Suzano Inaugura Nova Fábrica de Papel Tissue em Aracruz com Investimento de R$ 650 Milhões
A Suzano, líder mundial em produção de celulose e reconhecida por sua atuação em bioprodutos, está prestes a iniciar as operações de sua nova fábrica de papel tissue em Aracruz, Espírito Santo. Com um investimento expressivo de R$ 650 milhões, essa unidade representa um marco significativo para a empresa e para a região, solidificando a posição do Espírito Santo como um polo estratégico no setor de bens de consumo.
Com a instalação da nova planta, o Espírito Santo agora conta com todas as etapas do processo de produção de papel, que vão desde o cultivo do eucalipto até a exportação via porto. “Esse estado agora possui uma cadeia completa de fabricação de papel, algo que antes era exclusivo do Maranhão, mas lá com distâncias enormes entre as unidades de produção e exportação. Aqui, tudo funciona de maneira integrada”, ressalta Luís Bueno, vice-presidente executivo de Bens de Consumo e Relações Corporativas da Suzano.
O investimento em Aracruz foi elaborado com uma visão estratégica que fortalece a posição do Espírito Santo como um elo essencial no mapa logístico e produtivo da Suzano. O estado não apenas abriga a planta industrial, mas também potencializa a eficiência logística, otimizando o transporte e o escoamento dos produtos.
“A nova fábrica significa que o Espírito Santo agora possui toda a cadeia produtiva do papel. O eucalipto cultivado aqui é processado em celulose em Aracruz, que por sua vez será transformada em papel, algo que até então não existia no estado. Agora, essa integração permitirá que o papel produzido siga para cachoeiro, onde será convertido em produtos finais como papel higiênico e toalhas”, detalha Bueno.
A nova instalação terá uma capacidade de produção de 60 mil toneladas anuais de papel tissue, utilizando dois equipamentos de conversão que poderão fabricar até 30 mil toneladas de papéis higiênicos e toalhas anualmente, abrangendo marcas renomadas como Neve, Mimmo® e Max Pure®.
Luis Bueno destaca que o projeto também apresenta importantes vantagens operacionais e ambientais. “Ao posicionar a fábrica de papel dentro da planta de celulose, reduzimos significativamente a necessidade de transporte e o consumo energético, aproveitando as infraestruturas já estabelecidas. Essa abordagem traz benefícios logísticos e ambientais consideráveis”, afirma.
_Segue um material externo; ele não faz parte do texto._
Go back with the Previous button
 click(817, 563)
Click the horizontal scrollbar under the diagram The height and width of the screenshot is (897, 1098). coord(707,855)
Além de atender ao mercado capixaba, a nova unidade ampliará sua atuação para clientes da Região Sudeste e Centro-Oeste, incluindo estados como Goiás, Tocantins e Distrito Federal. Isso destaca ainda mais a relevância do Espírito Santo como um centro regional de distribuição.
Com tecnologia italiana avançada, a fábrica de Aracruz implementará um sistema de captação de pó gerado durante o processo produtivo, o que minimiza emissões e eleva a qualidade do ar nas instalações. Essa iniciativa reflete o compromisso da Suzano com práticas sustentáveis, alinhadas às metas de zero resíduo.
“Essa nova unidade possuí um nível tecnológico notável. Contamos com câmeras equipadas com inteligência artificial que monitoram e ajustam o processo de produção automaticamente, garantindo eficiência energética e produtividade, um verdadeiro avanço para a indústria”, detalha o vice-presidente.
Com a criação da nova fábrica, a Suzano conclui um ciclo de investimentos que totaliza R$ 1,1 bilhão no Espírito Santo, o que inclui a modernização da Caldeira de Biomassa do Parque Industrial de Aracruz. Essa iniciativa não apenas reduziu as emissões de gases de efeito estufa, mas também aumentou a eficiência energética da planta.
A inauguração oficial da nova unidade está marcada para o dia 18 de novembro de 2025, simbolizando mais um passo na estratégia da Suzano de diversificar seus negócios e ampliar sua presença no mercado nacional. “Nos próximos cinco anos, prevemos a necessidade de discutir novas expansões. Desde sua concepção, a fábrica foi projetada para crescer”, conclui Bueno, com otimismo em relação ao futuro.